When I first started learning math I focused a lot on formal logic and proofs. I had a lot of fun deriving things using induction, proof by contradiction, and simple direct proofs. It’s been a long time since I’ve done much of that, but I find myself thinking a lot about methods of proving things as I learn more about signal processing and statistics.
I spent some time recently studying hypothesis testing and signal detection theory for a classification problem I’m working on at school. What really surprised me about the two things was how similar they were to proof by contradiction. The main ideas in hypothesis testing is
- figuring what you want to show (called H1), and
- showing that the opposite of that (called H0) is unlikely
This is where the infamous p-value comes from. If you want to show that eating spinach gives people Popeye arms, you start by assuming that it doesn’t. This is called the null hypothesis and is denoted by H0. After you do a lot of measurements on people who have eaten spinach, you figure out how likely are their huge Popeye arms under the assumption that nothing at all has happened. That probability is called your p-value, and if it’s very low then you’ve got your “proof by contradiction”. A low probability that their Popeye arms are due to the null hypothesis indicates that there’s a high probability that something interesting is going on with those cans of spinach.

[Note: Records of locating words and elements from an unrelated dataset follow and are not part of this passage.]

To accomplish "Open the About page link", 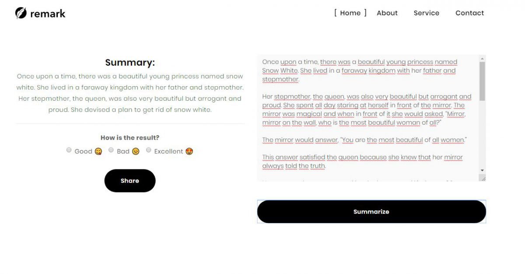I will click(x=387, y=13).
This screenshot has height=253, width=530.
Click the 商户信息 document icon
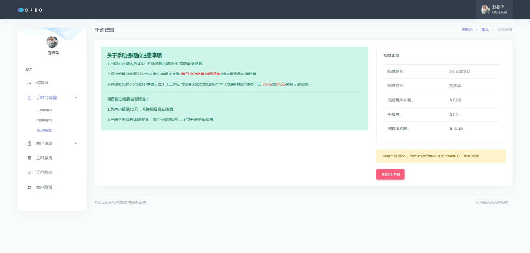(x=29, y=144)
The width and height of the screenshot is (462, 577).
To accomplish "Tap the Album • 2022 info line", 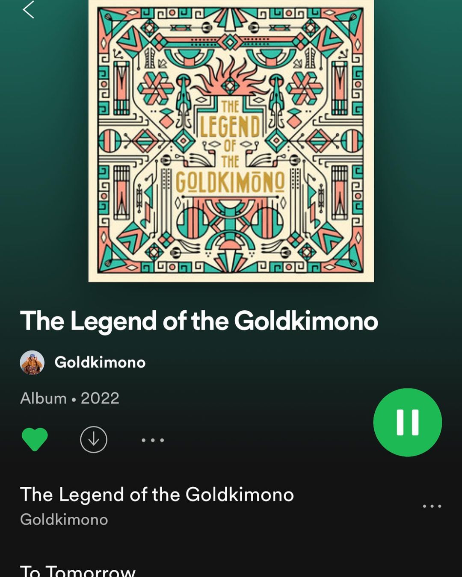I will 70,398.
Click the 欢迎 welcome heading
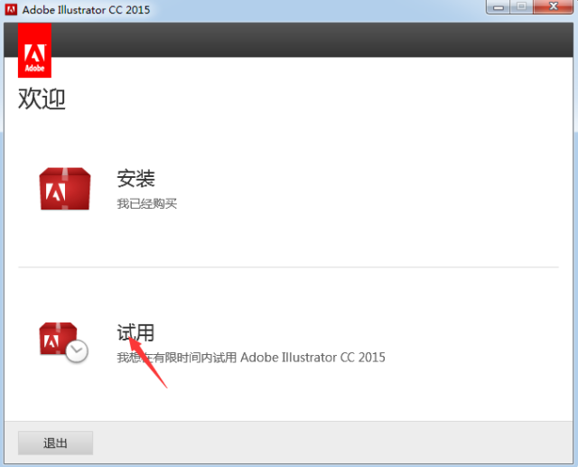 click(x=42, y=99)
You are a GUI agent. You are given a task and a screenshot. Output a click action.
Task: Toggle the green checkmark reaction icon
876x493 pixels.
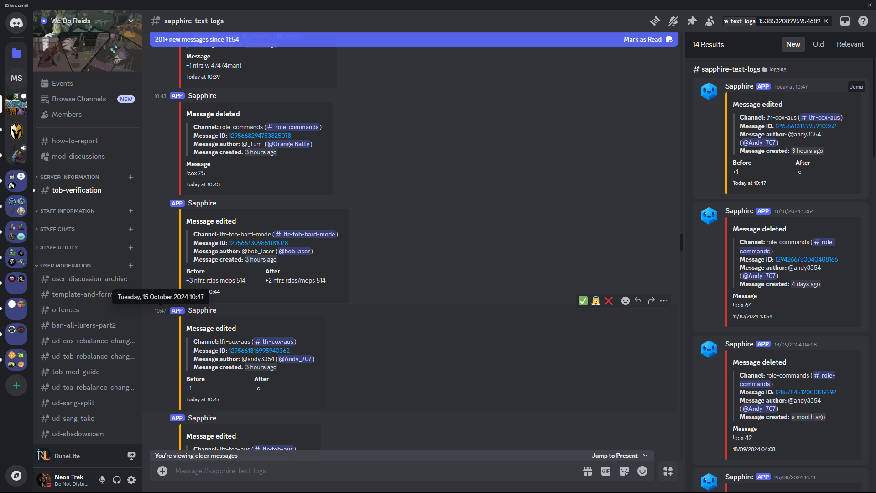pos(582,300)
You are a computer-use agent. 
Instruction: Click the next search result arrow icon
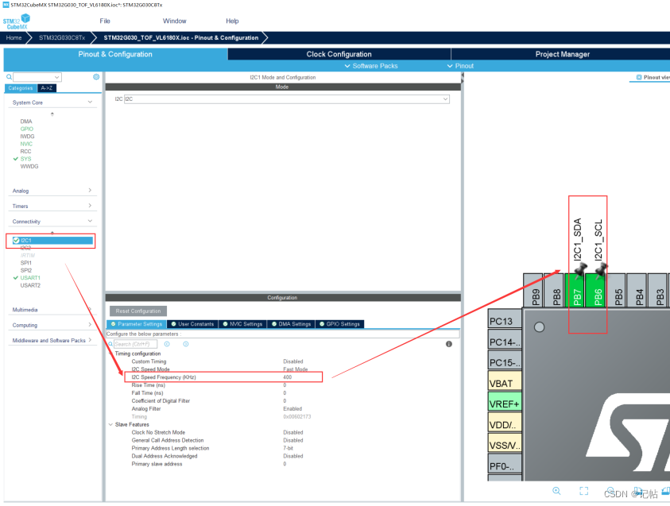[186, 344]
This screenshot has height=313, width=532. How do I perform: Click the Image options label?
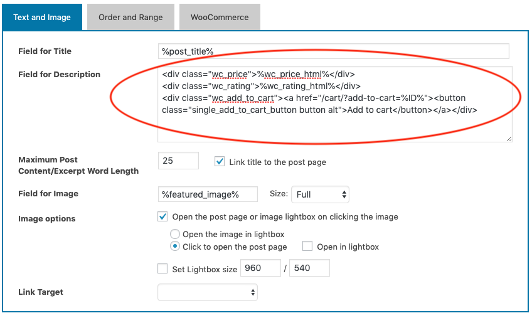tap(47, 219)
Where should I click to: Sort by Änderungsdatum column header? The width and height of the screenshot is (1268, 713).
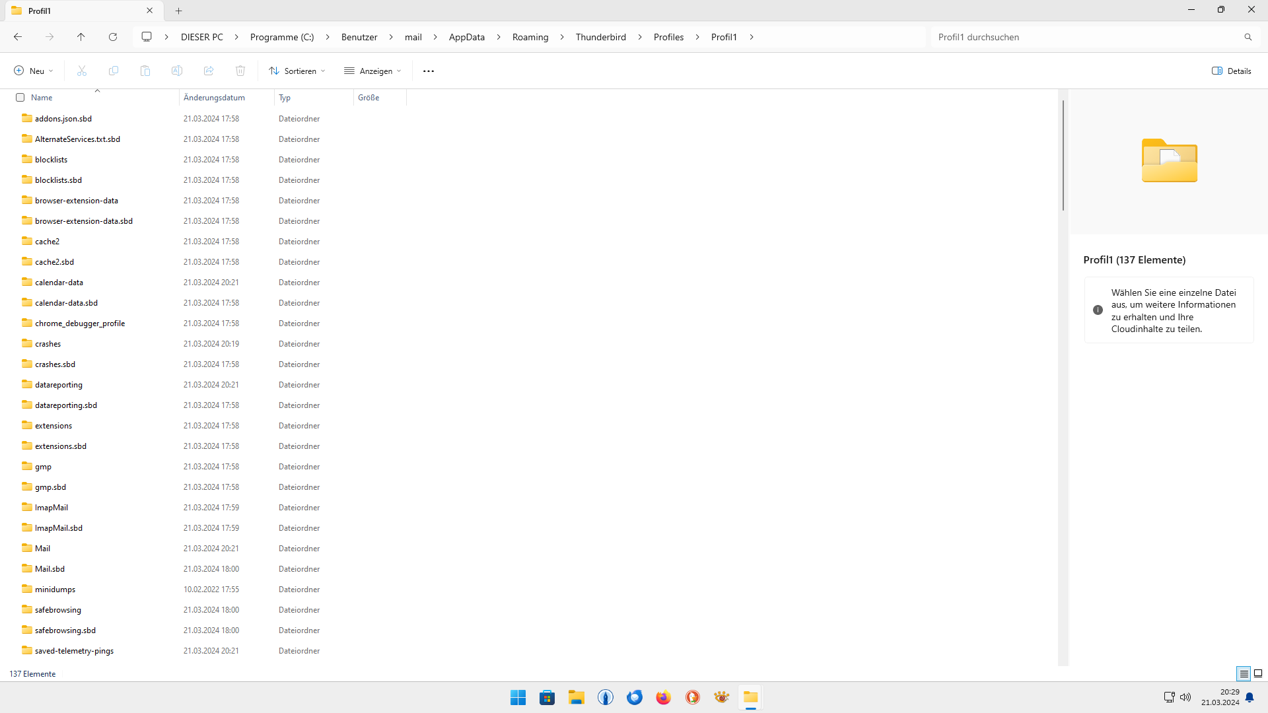(214, 97)
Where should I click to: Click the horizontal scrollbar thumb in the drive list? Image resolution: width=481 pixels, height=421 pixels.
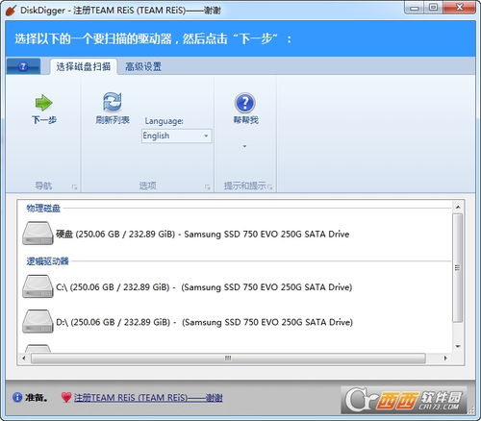228,358
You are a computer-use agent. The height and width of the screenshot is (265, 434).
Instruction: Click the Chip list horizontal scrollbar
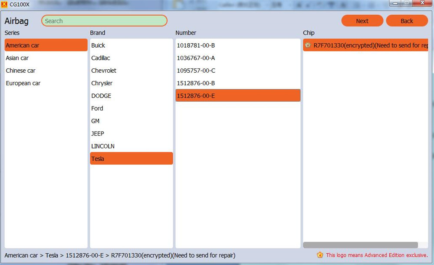pos(360,245)
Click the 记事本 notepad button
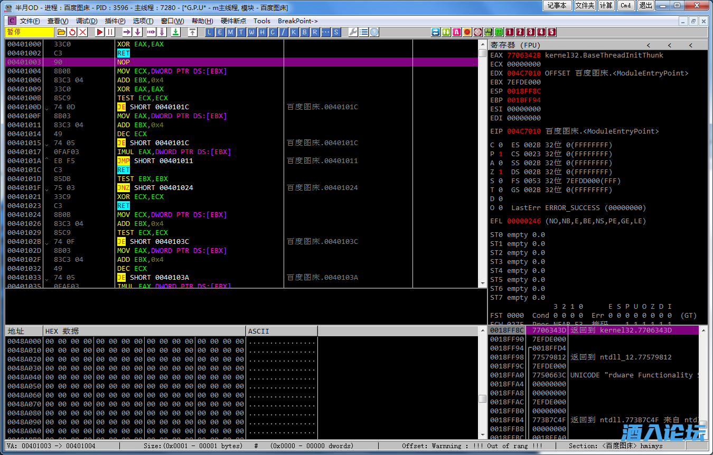This screenshot has width=713, height=455. pyautogui.click(x=557, y=5)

And because you’re doing statistics, it doesn’t actually prove anything. All it shows is that it’s more likely that spinach has an effect than that it doesn’t. It’s kind of a subtle point, and has led to a lot of mistaken or misleading scientific papers over the past few decades. That’s one of the reasons that a lot of people are calling for different methods of testing hypotheses (such as Bayesian methods [pdf]).
To my mind, Bayesian methods correspond more to a direct proof. That may make it easier to understand and get right, but it doesn’t mean that hypothesis testing’s p-values are useless. There’s room in science for all kinds of methods, just like so many proof methods can be useful. The key is to know your tools and understand their limitations.
And right off the bat we can see one of the main limitations with hypothesis testing using p-values. Since you’re doing something akin to “proof by contradiction”, you can’t compare different options very easily. You can say things like “Popeye arms are likely to be cause by eating spinach with p-value .02” or “Popeye arms are likely to be caused by excessive mastubation with p-value .03”, but you can’t compare those two hypotheses. One may be more likely to be true than the other, but you can’t easily tell just using p-values. Since you’re only comparing individual hypotheses to the null hypothesis, you don’t know how the hypotheses relate to each other.
That said, hypothesis testing and p-values can be a strong technique when used on the right problem; just like proof by contradiction.